My hair is almost at the mid-back area.


----------



## theo (Jun 6, 2010)

my hari was to the bottom of my sternum, but the ends were absolutely trashed, took me 3 year to grow it that long from really short, a few weeks ago I had about 4 -5 inches taken off, now its a bit past shoulder length, still metal, but i miss it being long, the wait begins XD

Variant: lovely beard man! im nearly 21 and still got next to nothing, so friggin jealous


----------



## jymellis (Jun 6, 2010)

i voted other. i have a fucked up hair cut/legth lol.


----------



## Variant (Jun 6, 2010)

theo said:


> Variant: lovely beard man! im nearly 21 and still got next to nothing, so friggin jealous



Thanks, I call them "chintennae"  and they're 50% longer than that old-ish pic. I change up my facial hair all the time, and I'm kinda diggin' this one (though they require mustache waxing every morning) because I've yet to see anyone with anything similar.


----------



## Daemoniac (Jun 6, 2010)

Mine is pretty well down to my arse. Been growing it for 5 years now


----------



## theo (Jun 6, 2010)

If I could, I would have a beard like that, oh and marco from nightwish has nearly identical ones


----------



## Variant (Jun 7, 2010)

^
 Indeed, that's awesome. I was more picking something off Peter Tagtgren (Hypocrisy / Pain), but yeah, in general, more of a "Euro-metaler" look as opposed to American metal look is often too far on the "dirtbag" end of things for me.


----------



## theo (Jun 7, 2010)

all things aside, I would duplicate your facial hair stylings in a second...if I could


----------



## MaxOfMetal (Jun 7, 2010)

I had long hair for the better part of my entire life (born to rockers, stoners, and metalers ), but the past few years I've really enjoyed having shorter hair.


----------



## budda (Jun 7, 2010)

Short hair - my hair looks shitty when its longer then 5mm. So does my beard, when I let it "come in" (patchy!)


----------



## flo (Jun 7, 2010)

I use them as replacement strings.


----------



## Winspear (Jun 7, 2010)

Almost 3 years to the day since I touched my hair 





The back is far more glorious.


----------



## XeoFLCL (Jun 7, 2010)

Mine has grown out since I last cut it. It's now about at my mouth in the front and starting to touch my neck in the back. Prolly going to get it cut and jack Richard Z Kruspe's haircut again


----------



## Murmel (Jun 7, 2010)

I'd say medium/short now that I had my haircut. And it's not metal at all, if anything I look more like a pop musician than a metal person.


----------



## budda (Jun 7, 2010)

I think we've had a hair thread a year


----------



## wannabguitarist (Jun 7, 2010)

I always used to keep my hair at this length:





Recently I've been letting it grow a bit more though. I generally can't stand how I look with hair longer than like an inch and a half so it's probably gonna get cut again sometime this week


----------



## SD83 (Jun 7, 2010)

Demoniac said:


> Mine is pretty well down to my arse.

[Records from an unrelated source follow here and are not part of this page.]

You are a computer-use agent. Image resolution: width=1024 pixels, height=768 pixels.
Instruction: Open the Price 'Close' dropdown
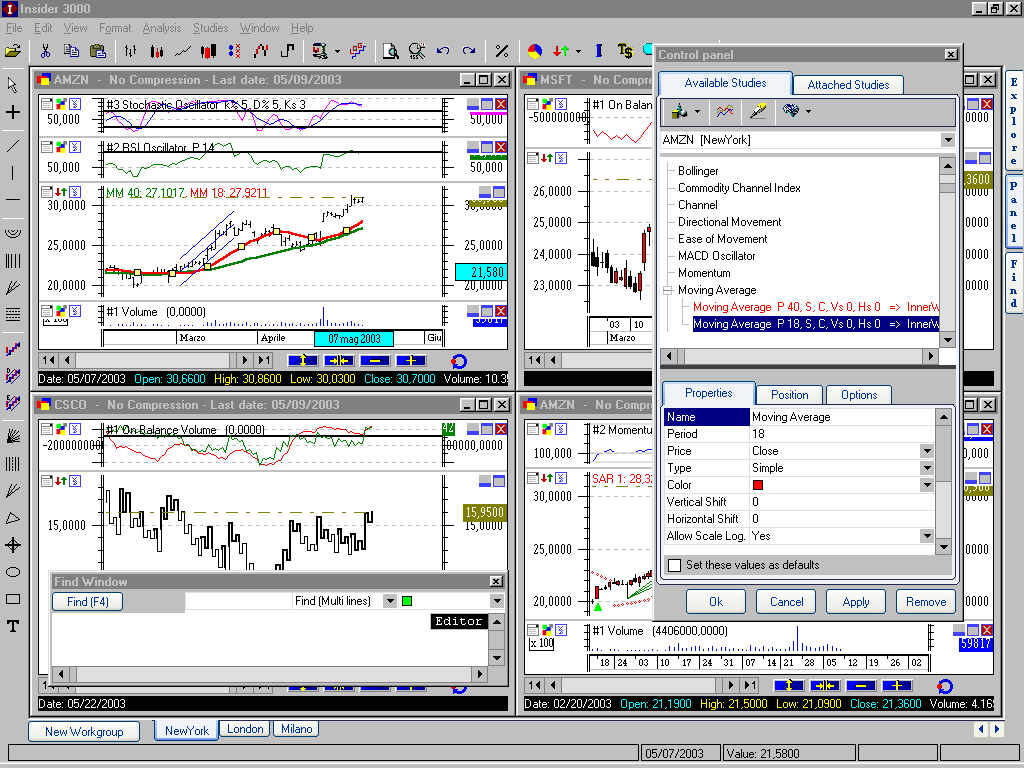point(927,451)
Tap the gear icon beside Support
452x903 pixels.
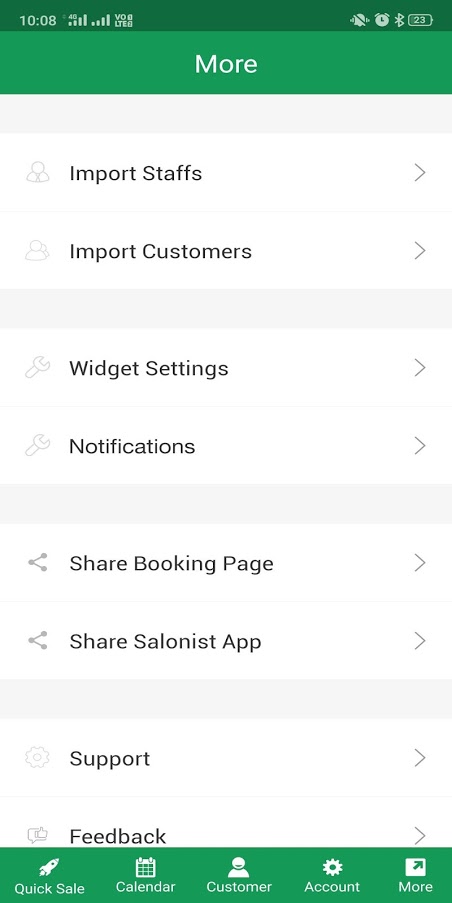coord(37,758)
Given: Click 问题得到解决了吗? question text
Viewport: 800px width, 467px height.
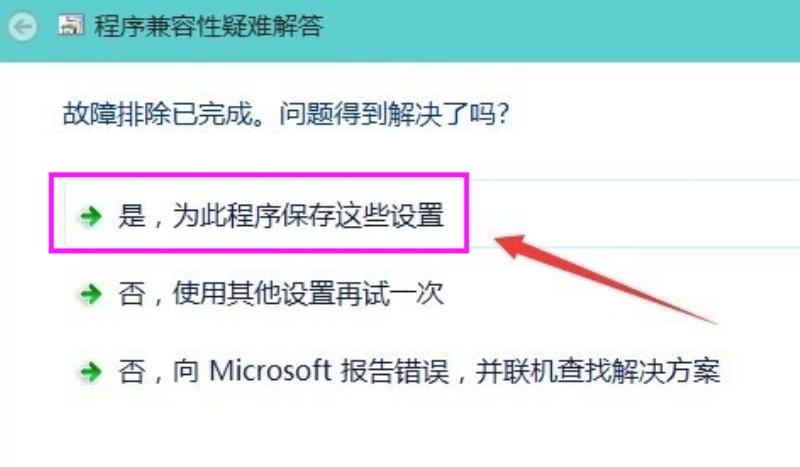Looking at the screenshot, I should pyautogui.click(x=395, y=113).
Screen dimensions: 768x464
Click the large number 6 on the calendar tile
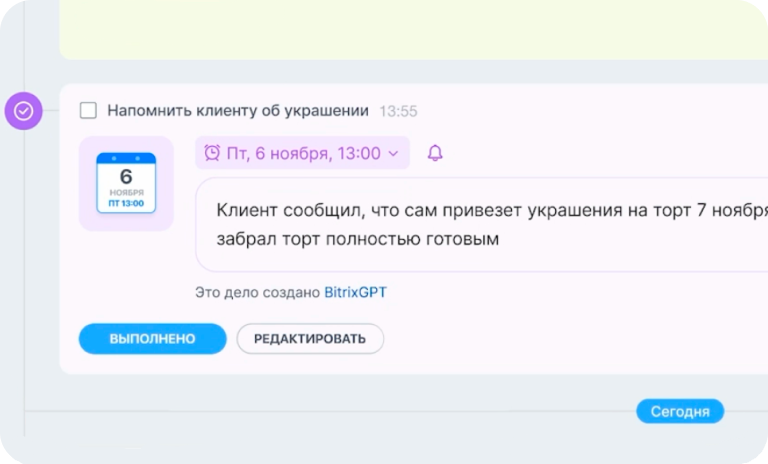126,177
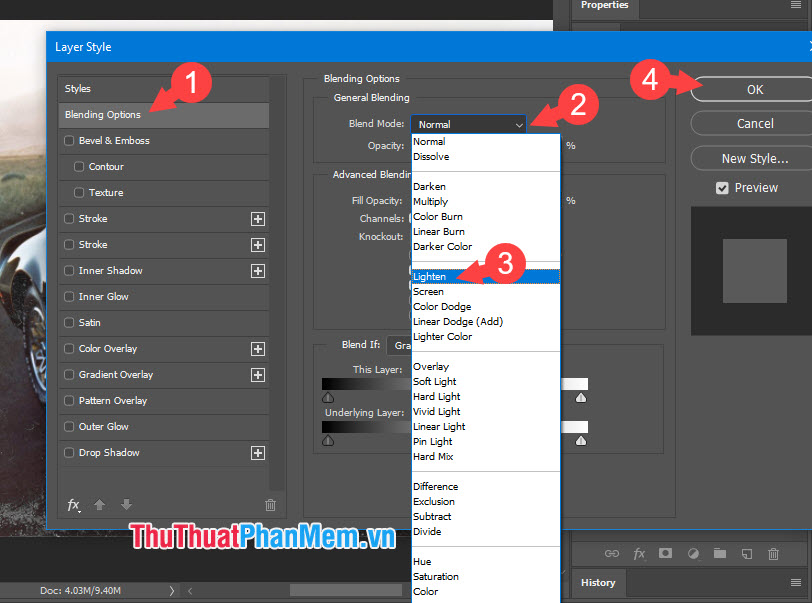Click the plus icon beside Gradient Overlay
Screen dimensions: 812x603
[x=257, y=375]
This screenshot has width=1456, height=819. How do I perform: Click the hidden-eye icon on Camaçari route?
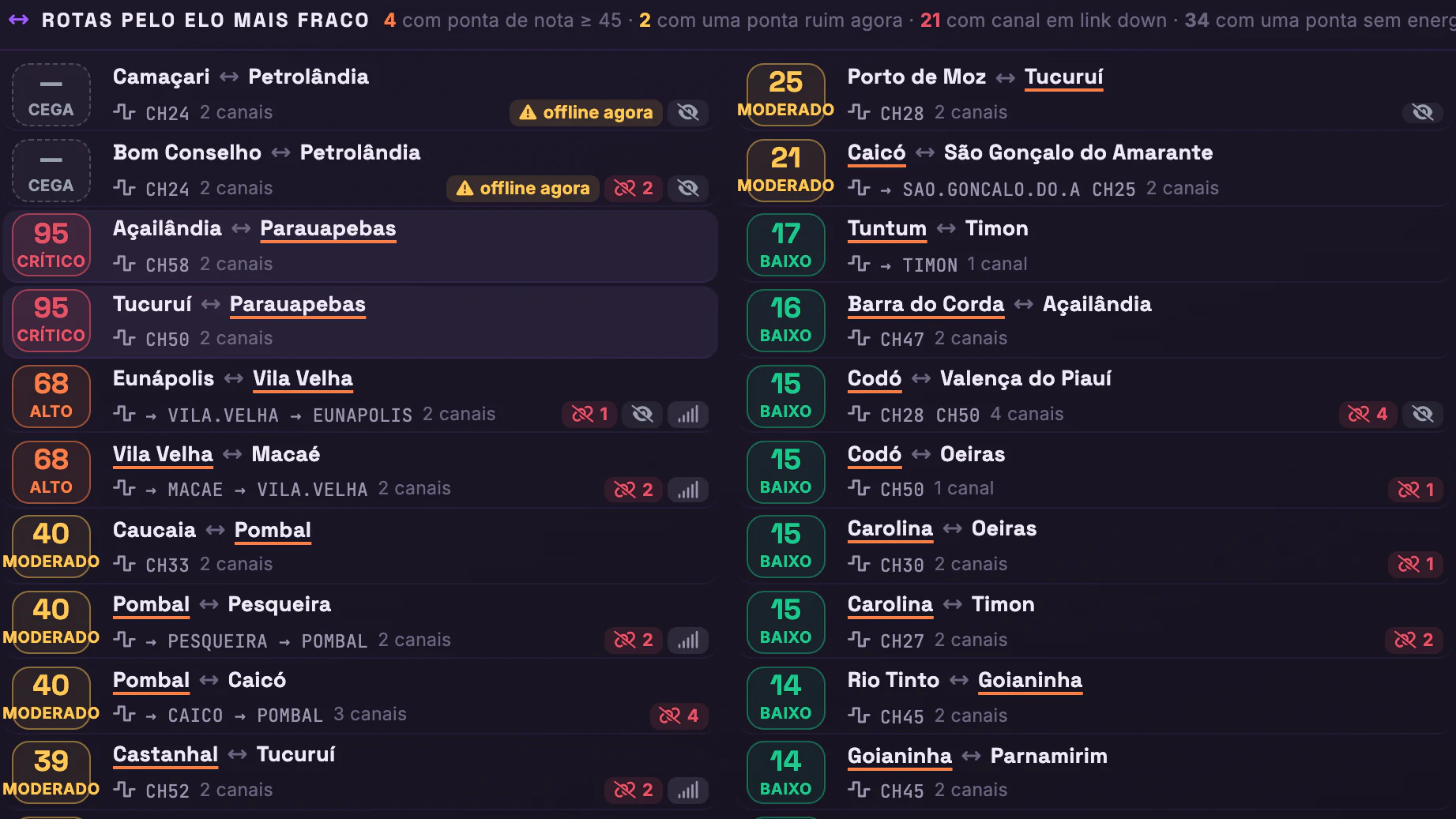[688, 112]
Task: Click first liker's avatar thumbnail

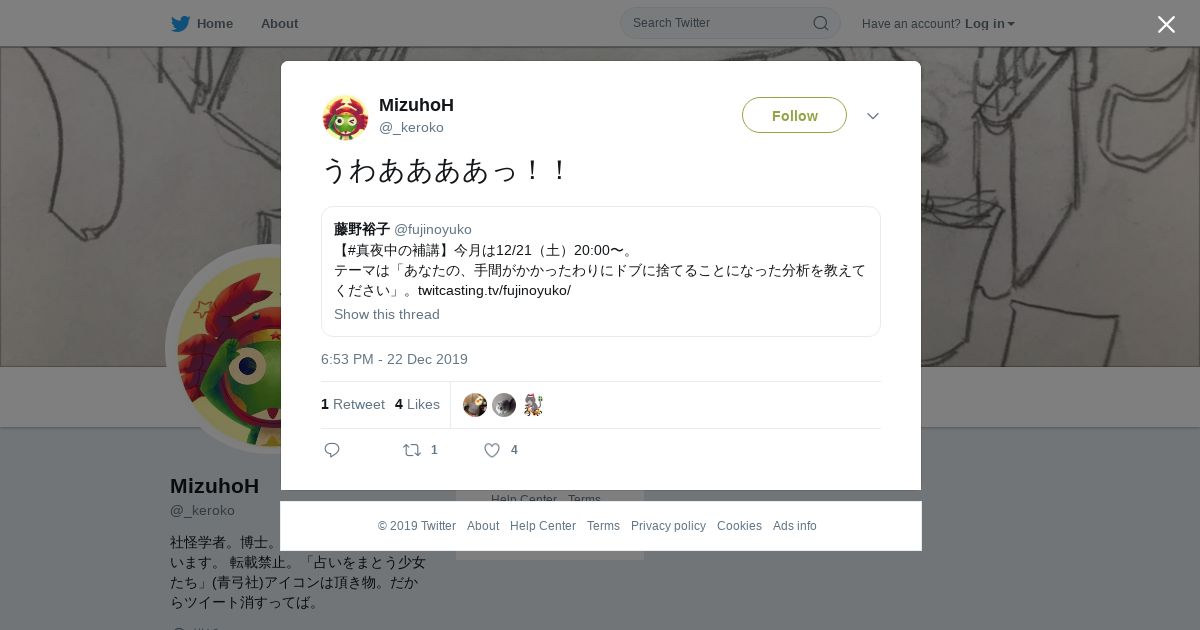Action: [475, 405]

Been growing it for 5 years now


So you're either extremely small or your hair is growing rather fast... mine been growing for 5 years and don't reach that far past my armpits  So does the beard


----------



## Daemoniac (Jun 7, 2010)

^ I'm just on/ever-so-slightly-under 6ft tall, with a comparatively long upper body  I'll try and get some pics 

For reference, my hair is about 70cm long...


----------



## DavyH (Jun 7, 2010)

Demoniac said:


> ^ I'm just on/ever-so-slightly-under 6ft tall, with a comparatively long upper body  I'll try and get some pics
> 
> For reference, my hair is about 70cm long...


 
Hence Demoni-yak.

How's it going, Mischa?


----------



## Variant (Jun 7, 2010)

Demoniac said:


> ^ I'm just on/ever-so-slightly-under 6ft tall, with a comparatively long upper body  I'll try and get some pics
> 
> For reference, my hair is about 70cm long...



You probably have a longer terminal length than others as well.  As much as I hate it, I think mine is at its longest and it really needs a trim to clean it up where its at.


----------



## Daemoniac (Jun 7, 2010)

Variant said:


> You probably have a longer terminal length than others as well.  As much as I hate it, I think mine is at its longest and it really needs a trim to clean it up where its at.



Yeah, mine's looking awful at the moment, the missus wants to give it a trim (aka grab and cut about 3" of hair ), i don't really care cos i'm just waiting to get my dreadlocks back (had them about 4 years ago, but they weren't going too well, and i didn't take care of them, so I combed them out... it hurt... a lot...)

Anyway, excuse the awkward/atrocious pics, I had to guess here the phone was pointing  It's also in the bathroom cos there isn't anywhere else with a fucking mirror


----------



## Variant (Jun 7, 2010)

> i don't really care cos i'm just waiting to get my dreadlocks back (had them about 4 years ago, but they weren't going too well, and i didn't take care of them, so I combed them out... it hurt... a lot...



You just need a good woman to take care of / dread them right. Get a Jamaican woman, they know dreads _*and*_ can cook awesome food as well.  

I like the idea of dreads, but don't like the idea of the work, so I twist my hair with fiber gum occasionally (as its a butt-ton of work itself ) occasionally if that's the effect I want:


----------



## xmetalhead69 (Jun 7, 2010)

yeah I had long hair for like 3 years, it was down to like mid-back, but then I cut it off so I look like a total bro. Lets be honest, way more chicks dig the short hair look. Also I donated it to kids with cancer so I felt good about that.


----------



## Sang-Drax (Jun 7, 2010)

I keep my hair long enough to not look like a businessman, but short enough to not look like crap. Curly hair in a hot, humid city is a no-no. I'd probably have longer hair if I lived somewhere - it behaved rather nicely when I was in Italy a few months ago. In dry, cold weather my hair is wavier than curly. 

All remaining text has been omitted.